▶ _DESCRIPTION OF THE TASK_: Copy out the records verbatim, starting at the line that contains "Given: Click Header" and ending at the last line of the records.

[start]

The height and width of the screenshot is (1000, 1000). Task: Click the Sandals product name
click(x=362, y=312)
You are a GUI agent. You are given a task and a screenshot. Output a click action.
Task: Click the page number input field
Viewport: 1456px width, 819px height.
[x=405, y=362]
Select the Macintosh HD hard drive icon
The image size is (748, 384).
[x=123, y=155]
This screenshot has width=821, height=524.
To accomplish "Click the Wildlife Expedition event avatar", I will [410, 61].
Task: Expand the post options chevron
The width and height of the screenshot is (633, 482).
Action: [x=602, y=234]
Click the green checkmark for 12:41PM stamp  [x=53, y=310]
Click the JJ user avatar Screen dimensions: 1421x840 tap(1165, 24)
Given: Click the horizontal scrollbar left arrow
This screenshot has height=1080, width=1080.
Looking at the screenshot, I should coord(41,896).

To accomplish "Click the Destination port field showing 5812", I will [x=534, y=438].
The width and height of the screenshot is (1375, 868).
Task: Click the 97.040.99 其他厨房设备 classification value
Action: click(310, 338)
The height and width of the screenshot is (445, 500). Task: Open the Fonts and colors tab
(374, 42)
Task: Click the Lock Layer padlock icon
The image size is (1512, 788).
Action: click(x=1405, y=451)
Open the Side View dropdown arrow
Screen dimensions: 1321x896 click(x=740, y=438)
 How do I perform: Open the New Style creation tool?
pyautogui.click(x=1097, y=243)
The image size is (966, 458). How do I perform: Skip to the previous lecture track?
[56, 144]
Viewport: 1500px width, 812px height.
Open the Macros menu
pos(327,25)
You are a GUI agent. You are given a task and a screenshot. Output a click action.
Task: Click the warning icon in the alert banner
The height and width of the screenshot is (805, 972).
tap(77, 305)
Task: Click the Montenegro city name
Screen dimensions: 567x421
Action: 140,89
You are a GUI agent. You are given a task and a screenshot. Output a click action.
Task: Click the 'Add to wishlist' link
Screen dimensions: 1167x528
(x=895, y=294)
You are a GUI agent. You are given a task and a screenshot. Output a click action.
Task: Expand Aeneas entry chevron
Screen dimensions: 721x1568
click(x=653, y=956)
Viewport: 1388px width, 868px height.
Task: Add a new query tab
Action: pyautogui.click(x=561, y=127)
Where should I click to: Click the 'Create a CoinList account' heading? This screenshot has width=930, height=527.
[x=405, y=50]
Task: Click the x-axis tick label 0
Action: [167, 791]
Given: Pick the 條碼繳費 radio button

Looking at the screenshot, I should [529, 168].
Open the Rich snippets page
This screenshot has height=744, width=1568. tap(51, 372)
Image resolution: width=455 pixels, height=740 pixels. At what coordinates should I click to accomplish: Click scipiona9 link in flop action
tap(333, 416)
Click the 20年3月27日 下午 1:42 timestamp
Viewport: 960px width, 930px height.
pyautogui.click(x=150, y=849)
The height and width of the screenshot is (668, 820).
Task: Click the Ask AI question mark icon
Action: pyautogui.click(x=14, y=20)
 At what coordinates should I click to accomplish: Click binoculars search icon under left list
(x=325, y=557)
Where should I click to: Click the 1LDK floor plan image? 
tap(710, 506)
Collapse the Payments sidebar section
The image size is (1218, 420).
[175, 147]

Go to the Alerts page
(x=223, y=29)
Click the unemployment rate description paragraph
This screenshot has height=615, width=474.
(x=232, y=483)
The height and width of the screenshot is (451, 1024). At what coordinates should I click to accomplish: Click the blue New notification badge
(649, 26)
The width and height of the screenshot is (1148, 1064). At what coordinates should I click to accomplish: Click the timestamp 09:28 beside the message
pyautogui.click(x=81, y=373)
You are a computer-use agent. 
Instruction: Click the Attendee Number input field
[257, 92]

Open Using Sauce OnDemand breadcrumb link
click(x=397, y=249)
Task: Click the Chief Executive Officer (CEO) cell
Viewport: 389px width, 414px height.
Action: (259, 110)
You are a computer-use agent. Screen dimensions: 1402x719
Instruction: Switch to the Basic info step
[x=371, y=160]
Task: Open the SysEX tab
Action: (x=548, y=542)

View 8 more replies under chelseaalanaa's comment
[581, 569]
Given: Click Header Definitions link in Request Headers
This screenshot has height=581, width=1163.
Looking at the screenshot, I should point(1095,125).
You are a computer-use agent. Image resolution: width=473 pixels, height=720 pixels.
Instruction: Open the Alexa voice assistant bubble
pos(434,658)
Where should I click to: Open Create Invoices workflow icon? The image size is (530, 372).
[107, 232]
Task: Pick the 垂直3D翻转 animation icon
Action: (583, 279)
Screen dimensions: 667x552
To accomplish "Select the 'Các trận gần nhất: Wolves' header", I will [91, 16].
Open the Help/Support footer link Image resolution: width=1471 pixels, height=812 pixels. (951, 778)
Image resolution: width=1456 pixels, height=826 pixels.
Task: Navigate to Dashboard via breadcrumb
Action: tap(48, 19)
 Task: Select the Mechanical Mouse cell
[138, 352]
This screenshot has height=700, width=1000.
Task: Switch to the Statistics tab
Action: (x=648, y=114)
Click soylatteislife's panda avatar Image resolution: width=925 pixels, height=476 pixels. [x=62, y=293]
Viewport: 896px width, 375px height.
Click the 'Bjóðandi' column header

[end]

▶ _ANSWER FOR THE TASK_:
Given: Click Header Definitions link in Request Headers
This screenshot has height=581, width=1163.
Looking at the screenshot, I should point(1095,125).
You are a computer-use agent. Image resolution: width=473 pixels, height=720 pixels.
Instruction: Open the Alexa voice assistant bubble
pos(434,658)
Where should I click to: Open Create Invoices workflow icon? The image size is (530, 372).
[107, 232]
Task: Pick the 垂直3D翻转 animation icon
Action: (583, 279)
Screen dimensions: 667x552
To accomplish "Select the 'Các trận gần nhất: Wolves' header", I will [91, 16].
Open the Help/Support footer link Image resolution: width=1471 pixels, height=812 pixels. (951, 778)
Image resolution: width=1456 pixels, height=826 pixels.
Task: Navigate to Dashboard via breadcrumb
Action: tap(48, 19)
 Task: Select the Mechanical Mouse cell
[138, 352]
This screenshot has height=700, width=1000.
Task: Switch to the Statistics tab
Action: (x=648, y=114)
Click soylatteislife's panda avatar Image resolution: width=925 pixels, height=476 pixels. [x=62, y=293]
Viewport: 896px width, 375px height.
Click the 'Bjóðandi' column header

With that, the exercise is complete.